Etape 2 : la sensibilisation au potentiel du machine learning / de l’IA
Cette sensibilisation des parties prenantes est un catalyseur de l’innovation pour l’étape d’idéation mais également pour l’étape de définition du besoin dans le sens ou un besoin non envisagé peut être mis en lumière par le potentiel.
Typiquement un data scientist présentera pendant cette étape les concepts et des exemples d’apprentissage supervisé et non supervisé.
Pour rappel, l’apprentissage supervisé permet à un algorithme d’apprendre à partir d’un jeu de données d’apprentissage – comme par exemple identifier la probabilité de départ d’un employé à partir de données RH ou l’origine ethnique d’un individu à partir de données ADN.
L’apprentissage non supervisé quant à lui permet d’identifier des structures dans les données sans nécessiter d’apprentissage sur un jeu de données. Par exemple identifier à partir du seul enregistrement des coordonnées GPS d’une voiture si le conducteur est le conducteur principal ou non.
Etape 3 : la définition du besoin
Cette étape consiste à identifier, synthétiser et prioriser les différents besoins. Des techniques de design thinking classiques comme les “Persona” et le parcours utilisateur (customer journey) peuvent être mis en œuvre durant cette étape.
Etape 4: l’idéation
Cette étape consiste à générer le maximum d’idées répondant au besoin en utilisant l’intelligence collective, en créant des ponts entre différents secteurs d’activité, en utilisant des techniques de brainstorming, mind mapping, sketching….

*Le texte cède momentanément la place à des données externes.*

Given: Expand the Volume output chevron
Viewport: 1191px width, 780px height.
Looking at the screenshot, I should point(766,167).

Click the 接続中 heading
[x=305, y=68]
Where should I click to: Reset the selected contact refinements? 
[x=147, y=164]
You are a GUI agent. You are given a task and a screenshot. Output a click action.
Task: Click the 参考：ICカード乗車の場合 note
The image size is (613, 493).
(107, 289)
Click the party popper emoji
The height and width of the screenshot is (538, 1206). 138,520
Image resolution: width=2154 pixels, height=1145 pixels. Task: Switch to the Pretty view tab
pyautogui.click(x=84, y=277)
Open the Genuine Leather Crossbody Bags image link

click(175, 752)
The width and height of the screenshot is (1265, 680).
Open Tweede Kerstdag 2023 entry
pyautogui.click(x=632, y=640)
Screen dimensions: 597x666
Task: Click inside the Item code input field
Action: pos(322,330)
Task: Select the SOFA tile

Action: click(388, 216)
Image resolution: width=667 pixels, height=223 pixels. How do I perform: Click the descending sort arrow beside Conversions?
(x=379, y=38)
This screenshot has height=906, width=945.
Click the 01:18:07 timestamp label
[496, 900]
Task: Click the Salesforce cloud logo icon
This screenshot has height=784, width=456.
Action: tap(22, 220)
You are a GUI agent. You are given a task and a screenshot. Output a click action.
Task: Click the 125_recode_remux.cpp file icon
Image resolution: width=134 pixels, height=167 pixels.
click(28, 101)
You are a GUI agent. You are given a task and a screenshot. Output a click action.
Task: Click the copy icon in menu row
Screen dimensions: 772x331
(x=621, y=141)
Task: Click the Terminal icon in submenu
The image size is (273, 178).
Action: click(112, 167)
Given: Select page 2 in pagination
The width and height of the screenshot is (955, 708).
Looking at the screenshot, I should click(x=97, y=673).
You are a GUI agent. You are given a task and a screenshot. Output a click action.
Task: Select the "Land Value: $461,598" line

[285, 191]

Pendant cette étape, tout est possible : aucune idée ne sera jugée folle, la liberté doit être totale. La présence d’un data scientist et du métier/des utilisateurs est indispensable.
Etape 5: la sélection des idées à prototyper
Dans cette étape, le data scientist rejette les idées clairement irréalisables et le métier/les utilisateurs identifient les idées qui apportent le plus de valeur (What Wows !). Positionner les idées dans un repère à deux dimensions (valeur, coût/difficulté) permet de prioriser les idées à prototyper.
Etape 6: prototypage itératif des solutions et obtention de feedbacks utilisateur
L’étape consiste à tester les idées rapidement afin d’évaluer ce qui marche et ce qui apporte le plus de valeur en collectant les avis des utilisateurs. Durant cette étape, privilégier des outils de prototypage rapide comme par exemple l’outil Orange Data Mining ou l’outil Dataiku DSS qui permettent de mettre en œuvre des solutions de Machine Learning avec une programmation visuelle. La phase la plus délicate étant sans doute le choix et la dérivation des features à partir des données de base et la constitution du jeu de données.
La phase de prototypage elle-même pourra être itérative afin d’obtenir un niveau de résultat convenable en réglant en particulier les problèmes d’underfitting et d’overfitting propre au Machine Learning.
Etape 7 : industrialisation de la solution
Si la valeur économique de la solution est avérée, il ne reste plus qu’à passer à la phase d’industrialisation en se concentrant dans un premier temps sur le MVP (Minimum Viable Product) et en collectant continuellement du feedback auprès du métier grâce à une approche Agile.